The Federal Emergency Management Agency (FEMA) is set to finalize new flood zone maps for the coastal areas of New England in the next few weeks. On many of these new maps, coastal flood zones are likely to shift, putting many commercial and residential properties in high risk zones. These changes will have a significant impact on individuals and businesses alike, as a property’s inclusion in a high risk zone can lead to restrictions on new construction and on expansions of existing facilities. In addition, inclusion in a high risk zone is likely to result in a significant increase in flood insurance policy premiums.
In the past, FEMA has received heavy criticism for its methodology in developing new flood zone maps. Many of the problems in FEMA’s methods stem from a lack of funding that prevents FEMA from utilizing the most accurate mapping processes. More sophisticated methods can generate significantly different flood zone elevations, and likely help to keep a substantial amount of land out of the riskier flood zones.
After preliminary maps are released, property owners and towns have a 90-day appeal window. During this limited time frame, those whose property has been moved into a high risk zone have the opportunity to argue against imposing the stricter flood zones by challenging FEMA’s methodology. Those wishing to appeal should determine whether their municipality plans to submit an appeal on behalf of the community. Also, in many cases, a community will collect individual appeals on behalf of its residents and submit a collective appeals package to FEMA.

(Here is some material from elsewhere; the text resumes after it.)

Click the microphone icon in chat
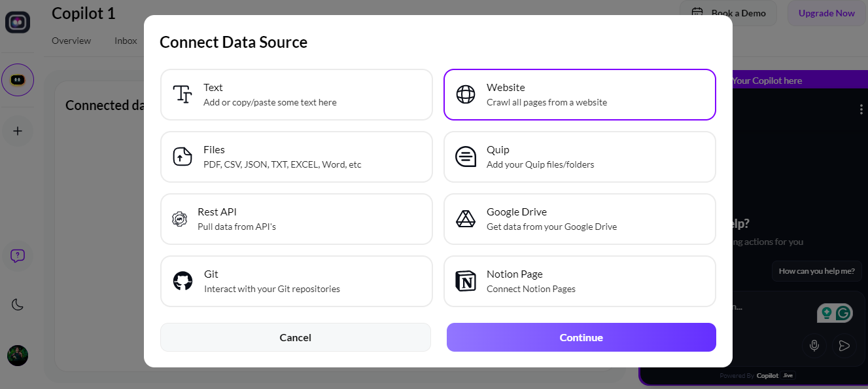 (x=814, y=345)
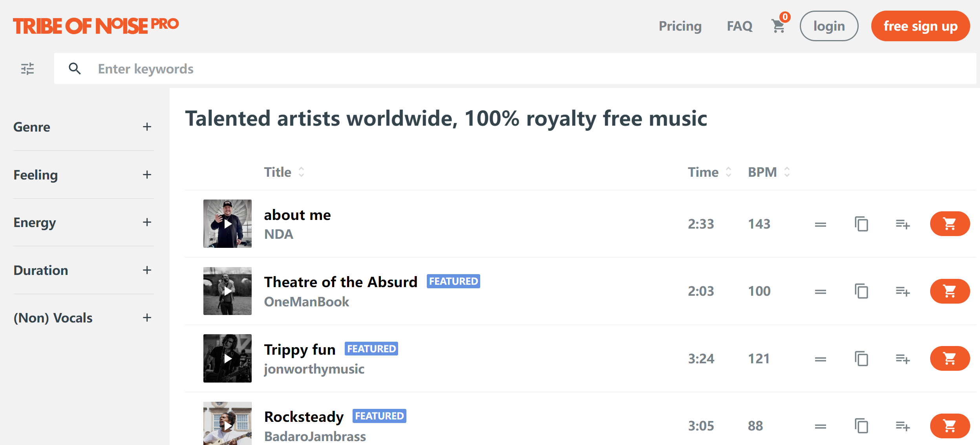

When evaluating an appeal, FEMA will consider only scientific or technical evidence. After FEMA issues a final decision on an appeal, property owners will have 60 days to pursue a further appeal in federal district court.
If the 90-day appeal window is missed, property owners may still pursue a revision to the finalized maps. However, this process does not allow for the same amount of negotiation as the appeal process discussed above.
FEMA will be releasing maps for many towns in Maine today, September 16, 2013. Maps for other communities throughout New England will follow soon after. For some communities, preliminary maps have already been finalized and the appeal clock has begun to run. Those wishing to appeal should move quickly, as assembling the required information is a time consuming process that involves, among other things, hiring an expert to review a community’s coastline.